LOL, I'll get right on that!


----------



## MsBHavin

Good lord. His legs are horrible. I really wish they'd be more realistic with how he acts. He acts like a 'person' now but in less than a year, unless you've got the skills, he'll turn into a major PITA. Especially staying ungelded.


----------



## AllieJ333

I don't want one, but there's nothing wrong with someone owning a zebra as long as they are knowledgeable and care for it properly.


----------



## MissColors

Bellasmom said:


> Yep, we will have to agree to disagree. IMO, there is a huge difference in keeping a domesticated animal vs a wild animal. A zebra is definitely a wild animal. I have a background in animal control, and also volunteered for years for various rescues. Yes there are the occasional success stories about folks keeping exotic and unconventional animals as pets, but generally it does not work out well for the "pet". Most people do not have the time, knowledge, or commitment needed to successfully keep a zebra. Sure, there have been saddle trained zebras. And you can geld them. But it is not like owning a horse & the ad for this particular zebra "gee, it's sooooo cute and you can bring it in the house!" does not sound like they are exactly committed to finding it a GOOD home. Just my 2 cents.

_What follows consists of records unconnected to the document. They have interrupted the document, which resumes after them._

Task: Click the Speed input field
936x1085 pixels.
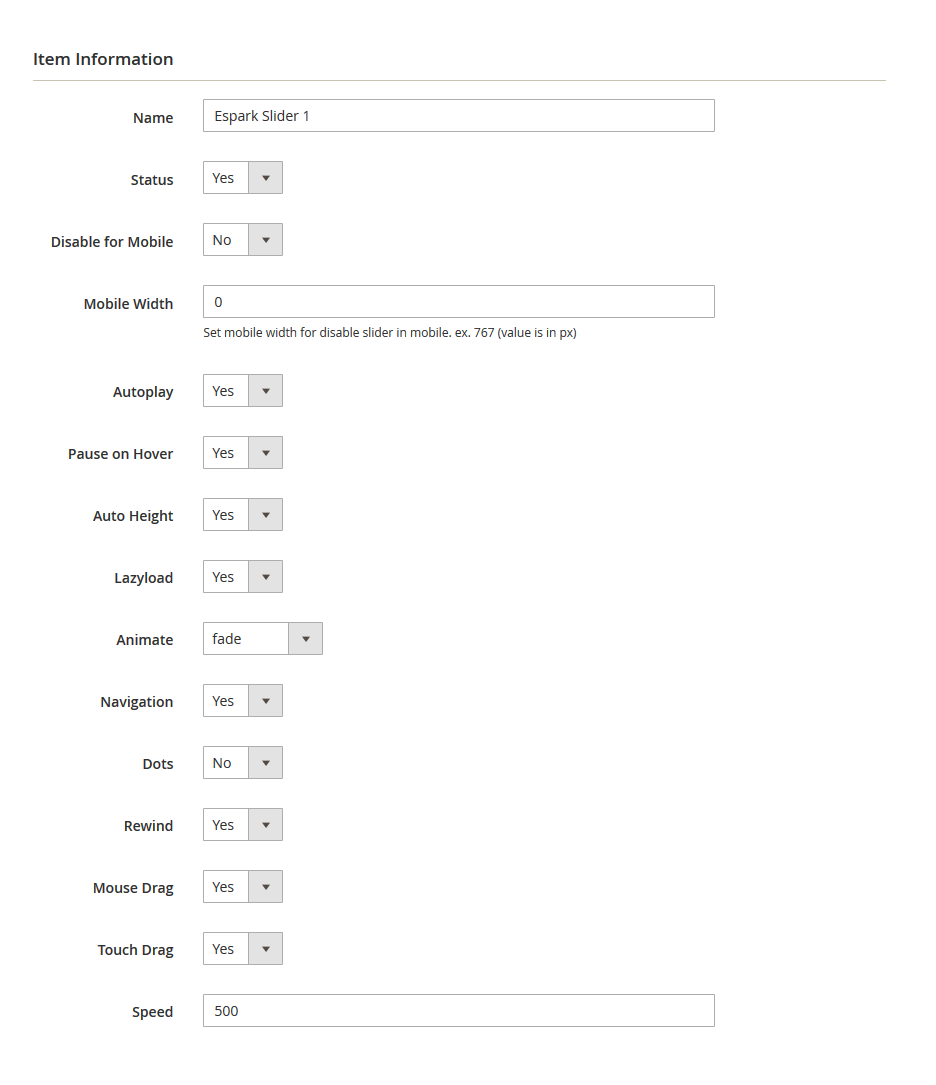Action: pos(458,1011)
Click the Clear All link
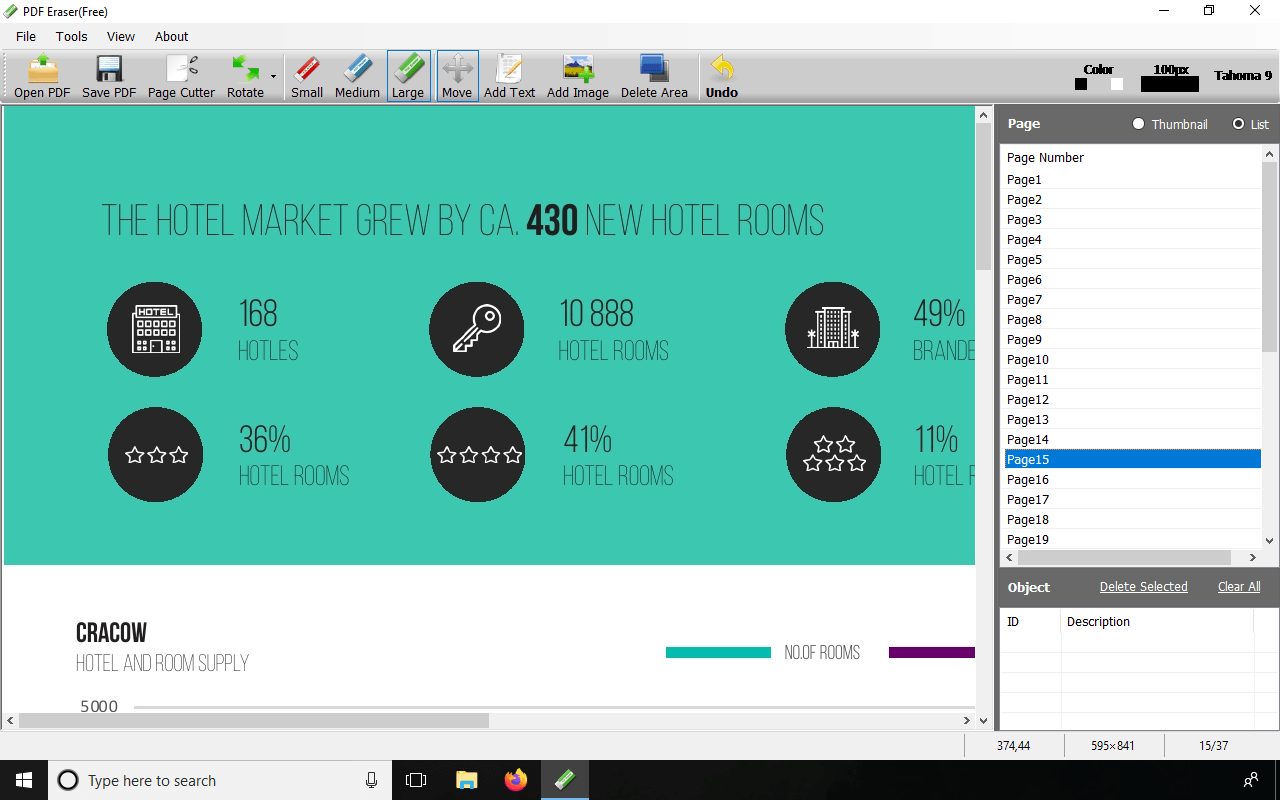The width and height of the screenshot is (1280, 800). [x=1239, y=587]
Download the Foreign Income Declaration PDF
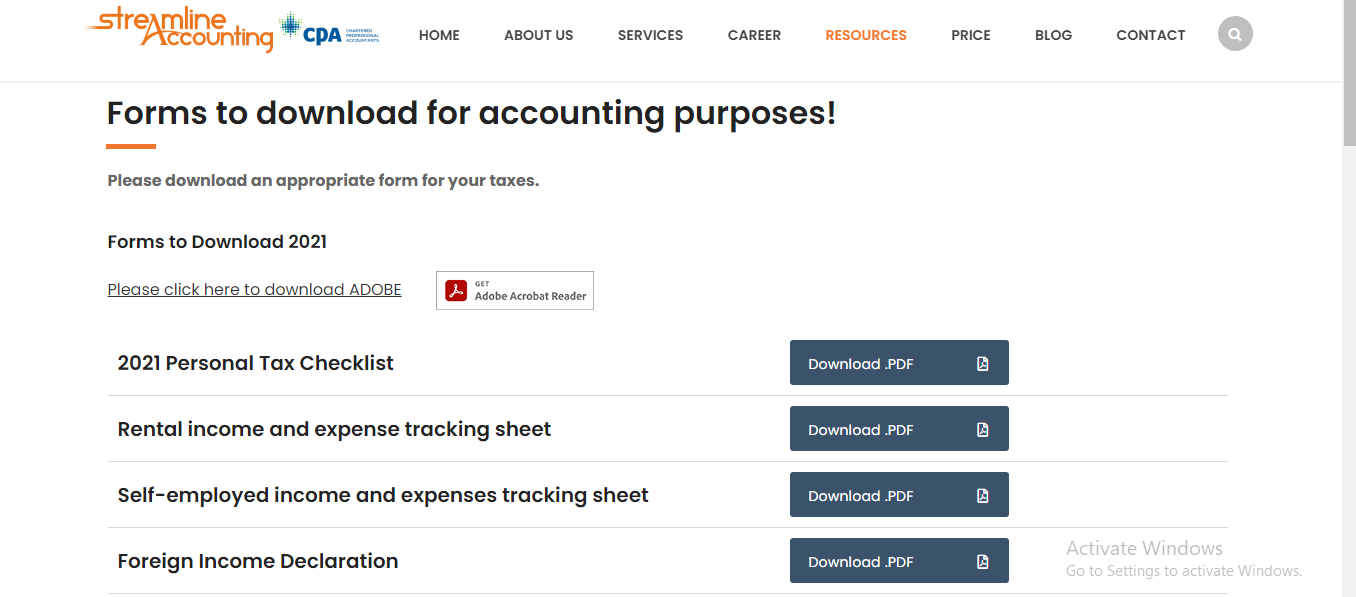 [860, 562]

There are actually a handful of people who have zebras here. I can think of at least 3 actual zebras I have seen in person that are healthy living pets. And I have heard of others around.(I dont get out of my own barn much.) I do agree with the time and commitment. But as long as you can reach out for that help thats fine. Hopefully the people do find it a good home. I've also heard of people selling zebra (fawn? foals? kits?) right off the back of their circus trucks. One lady who has one around here is a equine vet and she has worked in Africa to help out some of the reserves. She has the experience. The only thing we can do is be optimisitic about it and hope they do find a good home for it.


----------



## TheAQHAGirl

I'd love a zebra to be honest. 
But realistically, it wouldn't be a good idea.

Maybe a zorse??

Wonder where they got the zebra though?


----------



## SlideStop

I've been looking at photos. This whole zebra thing is nothing new. There's a whole bunch of black and white photos of zebras broke to ride and drive. If you have the knowledge, time and patience to"gentle" and brake out a zebra then why not? Especially if they are being bred in captivity by someone intelligent enough to bred easily trained stock.
_Posted via Mobile Device_


----------



## Tasia

There is a large farm in my area, cool to look at but not my cup of tea.


----------



## Dreamers Mom

Descended from domesticated stock that descended from wild animals. An animal that was born and raised without human contact is wild or feral, it means the same thing.


----------



## Wheatermay

Awwwww!


----------



## Dreamers Mom

Wheatermay said:


> Awwwww!



Now that's adorable.


----------



## HorseOfCourse

I own two zedonks, and oh my goodness are they a handful! Granted that we got them when they were around 5 and basically untouched, they are extremely untrusting when you're in their pen, but if you are standing outside of it one is very friendly and loves to be scratched all over and the other is slowly becoming friendly. 
It's absolutely nothing like owning a horse, though. They are way more unpredictable and hard to train. Their stubbornness is about 50 donkeys put together.
_Posted via Mobile Device_


----------



## Wheatermay

I love mules too though! I have two arab crosses and mules seem so hard! LOL I've heard they are super super smart and stubborn!


----------



## Celeste

Dreamers Mom said:


> Descended from domesticated stock that descended from wild animals. An animal that was born and raised without human contact is wild or feral, it means the same thing.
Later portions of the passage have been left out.